Barrister Lloyd Rayney’s defamation suit against the State of WA has been put on hold until an impending appeal of his murder acquittal is dealt with by the courts.
The WA Supreme Court yesterday (15 January) dismissed Rayney’s application to force the State to file an amended defence in response to defamation allegations. The application was an attempt to prompt orders for discovery and inspection in the civil proceedings, which had remained dormant since April 2010 pending the outcome of Rayney’s murder trial.
Justice James Edelman acknowledged that the trial decision required the State to amend its defence. But he backed his decision to reject the application by arguing that it would be impractical to launch separate trials when issues raised in the criminal case, which includes an appeal, will influence the defamation suit.
“It is appropriate in the interests of all parties that the application for leave to appeal in relation to the wilful murder and manslaughter charges be concluded before any substantial decisions – such as holding separate trials of liability and quantum – be made in this defamation proceeding,” Edelman stated in his judgment.
Rayney lodged a defamation lawsuit against the WA Government in 2009 claiming he was “greatly injured” when, in 2007, police officer Senior Sgt Jack Lees allegedly identified him as the “prime” and “only” suspect in his wife’s death.
In November last year, weeks after being acquitted of wilful murder and manslaughter, Rayney stated his intention to proceed with the defamation case in the Supreme Court. Rayney, who had high-profile clients including Gina Rinehart’s Hancock Prospecting, blames the comments made by Lees for alleged damage to his legal career.
In addition to compensation for distress and anxiety, Rayney is seeking aggravated damages for loss of revenue, loss of expected future earnings and loss of the opportunity to be appointed senior counsel, which could cost the WA Government millions of dollars.
Toby Nisbet, a lecturer at the School of Law & Justice at Edith Cowen University, told Lawyers Weekly in November that the murder acquittal does not make the civil suit an open-and-shut case.
“Different considerations and different burdens of proof apply [when deciding] whether naming Rayney as the prime and only suspect was, as a matter of law, defamatory and without a defence.”

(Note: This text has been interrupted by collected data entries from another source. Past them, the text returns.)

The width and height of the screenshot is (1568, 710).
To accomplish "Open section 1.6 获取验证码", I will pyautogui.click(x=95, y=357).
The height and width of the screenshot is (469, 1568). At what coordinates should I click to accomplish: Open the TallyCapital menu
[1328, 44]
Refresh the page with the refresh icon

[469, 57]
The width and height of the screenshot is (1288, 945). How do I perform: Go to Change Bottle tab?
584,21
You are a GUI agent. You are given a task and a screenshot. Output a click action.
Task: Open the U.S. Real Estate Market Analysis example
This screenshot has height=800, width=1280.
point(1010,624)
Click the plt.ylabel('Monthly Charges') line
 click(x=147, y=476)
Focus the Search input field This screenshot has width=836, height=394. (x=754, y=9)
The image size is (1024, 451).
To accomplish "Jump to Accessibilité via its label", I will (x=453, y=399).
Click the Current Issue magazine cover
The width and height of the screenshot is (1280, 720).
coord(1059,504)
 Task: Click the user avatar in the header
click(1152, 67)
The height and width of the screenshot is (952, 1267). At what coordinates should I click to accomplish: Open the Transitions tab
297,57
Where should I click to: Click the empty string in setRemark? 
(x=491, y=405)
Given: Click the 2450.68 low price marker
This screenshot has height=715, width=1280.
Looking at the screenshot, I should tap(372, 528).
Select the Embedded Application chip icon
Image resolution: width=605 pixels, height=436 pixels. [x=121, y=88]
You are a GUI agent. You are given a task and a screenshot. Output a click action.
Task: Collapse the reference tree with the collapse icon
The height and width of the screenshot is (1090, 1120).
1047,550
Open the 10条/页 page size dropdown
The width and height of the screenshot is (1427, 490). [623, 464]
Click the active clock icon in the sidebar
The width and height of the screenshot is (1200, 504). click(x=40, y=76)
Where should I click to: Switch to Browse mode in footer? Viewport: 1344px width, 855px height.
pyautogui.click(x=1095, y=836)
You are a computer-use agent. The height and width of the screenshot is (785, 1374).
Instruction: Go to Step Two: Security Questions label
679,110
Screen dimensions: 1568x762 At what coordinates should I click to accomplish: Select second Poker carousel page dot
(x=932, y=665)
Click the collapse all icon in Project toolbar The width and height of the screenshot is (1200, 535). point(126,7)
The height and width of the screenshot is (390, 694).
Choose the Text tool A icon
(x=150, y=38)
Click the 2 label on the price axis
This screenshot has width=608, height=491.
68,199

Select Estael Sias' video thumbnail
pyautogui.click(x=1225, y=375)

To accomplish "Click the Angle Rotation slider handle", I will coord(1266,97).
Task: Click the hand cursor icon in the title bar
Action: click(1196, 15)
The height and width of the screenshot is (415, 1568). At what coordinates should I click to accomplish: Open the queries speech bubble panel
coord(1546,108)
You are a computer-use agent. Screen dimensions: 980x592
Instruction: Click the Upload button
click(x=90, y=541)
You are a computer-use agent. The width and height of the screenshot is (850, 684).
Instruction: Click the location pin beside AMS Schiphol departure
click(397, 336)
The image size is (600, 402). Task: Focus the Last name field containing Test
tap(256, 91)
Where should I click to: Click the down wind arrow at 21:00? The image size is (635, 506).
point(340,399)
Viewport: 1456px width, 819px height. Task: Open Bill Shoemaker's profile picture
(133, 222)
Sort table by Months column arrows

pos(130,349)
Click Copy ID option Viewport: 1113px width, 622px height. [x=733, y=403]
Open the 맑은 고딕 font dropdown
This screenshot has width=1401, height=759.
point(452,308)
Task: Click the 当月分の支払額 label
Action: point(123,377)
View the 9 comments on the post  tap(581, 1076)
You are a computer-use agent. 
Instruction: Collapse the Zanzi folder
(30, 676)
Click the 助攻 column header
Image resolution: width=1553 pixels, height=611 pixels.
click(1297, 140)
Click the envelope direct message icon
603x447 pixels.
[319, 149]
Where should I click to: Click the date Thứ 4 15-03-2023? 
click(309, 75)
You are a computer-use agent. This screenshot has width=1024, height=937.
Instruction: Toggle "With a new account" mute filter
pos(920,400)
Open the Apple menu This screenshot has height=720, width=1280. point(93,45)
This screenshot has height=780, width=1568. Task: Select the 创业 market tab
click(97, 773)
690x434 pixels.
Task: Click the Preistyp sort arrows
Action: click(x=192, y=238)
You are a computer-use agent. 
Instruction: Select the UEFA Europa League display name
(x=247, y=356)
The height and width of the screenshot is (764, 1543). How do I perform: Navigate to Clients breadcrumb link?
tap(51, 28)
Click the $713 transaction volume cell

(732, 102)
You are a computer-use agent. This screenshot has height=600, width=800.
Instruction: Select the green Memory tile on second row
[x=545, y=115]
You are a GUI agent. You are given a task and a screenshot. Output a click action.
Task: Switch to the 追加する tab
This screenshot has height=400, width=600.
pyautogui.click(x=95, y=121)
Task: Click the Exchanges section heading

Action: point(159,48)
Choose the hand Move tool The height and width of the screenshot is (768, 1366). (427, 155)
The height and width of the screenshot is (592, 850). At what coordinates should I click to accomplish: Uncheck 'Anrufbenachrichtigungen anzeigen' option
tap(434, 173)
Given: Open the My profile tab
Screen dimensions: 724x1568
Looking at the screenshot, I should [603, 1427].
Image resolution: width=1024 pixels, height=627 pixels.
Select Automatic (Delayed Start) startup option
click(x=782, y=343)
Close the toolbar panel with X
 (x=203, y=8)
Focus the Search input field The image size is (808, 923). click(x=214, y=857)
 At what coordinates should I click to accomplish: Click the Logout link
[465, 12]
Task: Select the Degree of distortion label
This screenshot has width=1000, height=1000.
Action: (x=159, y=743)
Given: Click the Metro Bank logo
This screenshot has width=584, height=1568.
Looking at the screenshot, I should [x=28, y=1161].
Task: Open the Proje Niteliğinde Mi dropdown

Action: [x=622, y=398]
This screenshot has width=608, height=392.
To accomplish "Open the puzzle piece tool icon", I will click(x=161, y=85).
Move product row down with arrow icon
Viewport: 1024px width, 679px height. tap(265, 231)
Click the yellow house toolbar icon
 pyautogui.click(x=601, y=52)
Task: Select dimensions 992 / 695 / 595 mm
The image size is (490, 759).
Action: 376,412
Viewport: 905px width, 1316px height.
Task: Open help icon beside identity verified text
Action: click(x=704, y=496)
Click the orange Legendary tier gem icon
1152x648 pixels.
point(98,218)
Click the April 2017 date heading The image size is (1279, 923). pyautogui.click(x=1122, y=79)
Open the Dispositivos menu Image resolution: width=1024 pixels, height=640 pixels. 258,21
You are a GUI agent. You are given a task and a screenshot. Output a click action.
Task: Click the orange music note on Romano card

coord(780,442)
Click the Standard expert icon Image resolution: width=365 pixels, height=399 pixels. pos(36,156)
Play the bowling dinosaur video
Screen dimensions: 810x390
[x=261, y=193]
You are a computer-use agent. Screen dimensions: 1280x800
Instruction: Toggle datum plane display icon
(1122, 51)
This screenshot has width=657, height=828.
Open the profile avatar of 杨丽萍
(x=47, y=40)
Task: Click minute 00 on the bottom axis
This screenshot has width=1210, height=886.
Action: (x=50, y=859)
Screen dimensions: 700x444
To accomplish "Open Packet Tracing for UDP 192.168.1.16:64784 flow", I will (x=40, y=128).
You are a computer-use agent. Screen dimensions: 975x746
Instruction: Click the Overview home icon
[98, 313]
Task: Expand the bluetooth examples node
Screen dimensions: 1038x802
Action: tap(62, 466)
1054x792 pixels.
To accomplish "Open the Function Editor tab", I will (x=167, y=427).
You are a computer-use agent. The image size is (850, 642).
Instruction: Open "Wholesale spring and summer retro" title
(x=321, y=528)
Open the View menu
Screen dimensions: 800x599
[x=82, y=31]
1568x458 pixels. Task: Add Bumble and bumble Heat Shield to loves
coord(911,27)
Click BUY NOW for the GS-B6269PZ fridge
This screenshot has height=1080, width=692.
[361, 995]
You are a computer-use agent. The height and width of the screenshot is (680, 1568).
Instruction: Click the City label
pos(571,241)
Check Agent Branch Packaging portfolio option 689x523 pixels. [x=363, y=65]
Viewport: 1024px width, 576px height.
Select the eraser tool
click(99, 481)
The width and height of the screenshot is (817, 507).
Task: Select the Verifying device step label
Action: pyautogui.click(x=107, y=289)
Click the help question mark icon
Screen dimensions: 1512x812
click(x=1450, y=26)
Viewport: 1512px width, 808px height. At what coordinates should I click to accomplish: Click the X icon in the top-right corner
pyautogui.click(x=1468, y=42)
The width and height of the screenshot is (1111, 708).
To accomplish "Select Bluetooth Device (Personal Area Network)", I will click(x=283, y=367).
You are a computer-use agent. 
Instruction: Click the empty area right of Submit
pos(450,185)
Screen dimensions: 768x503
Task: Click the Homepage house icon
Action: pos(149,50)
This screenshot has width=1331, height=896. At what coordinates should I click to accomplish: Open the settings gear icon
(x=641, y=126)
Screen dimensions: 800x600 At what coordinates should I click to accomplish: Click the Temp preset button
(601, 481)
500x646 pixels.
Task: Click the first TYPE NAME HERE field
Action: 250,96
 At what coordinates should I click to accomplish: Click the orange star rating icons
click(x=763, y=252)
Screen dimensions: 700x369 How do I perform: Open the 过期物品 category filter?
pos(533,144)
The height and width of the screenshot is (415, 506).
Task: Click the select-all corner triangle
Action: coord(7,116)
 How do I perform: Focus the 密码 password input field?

Meanwhile, Rayney has provided an undertaking to the Legal Practice Board of WA that he will cease engaging in legal practice. The industry body, which governs who can practise law in the state, confirmed to Lawyers Weekly last year that it was examining Justice Brian Martin’s judgment in the murder trial, which accused Rayney of giving false evidence to a court while under oath.
If the perjury charges are pursued, Rayney could be struck off the roll of legal practitioners, according to Nisbet.
Rayney was arrested and charged with the murder of his wife Corryn, who worked as a Supreme Court registrar, in December 2010, more than three years after her body was found in Perth’s Kings Park.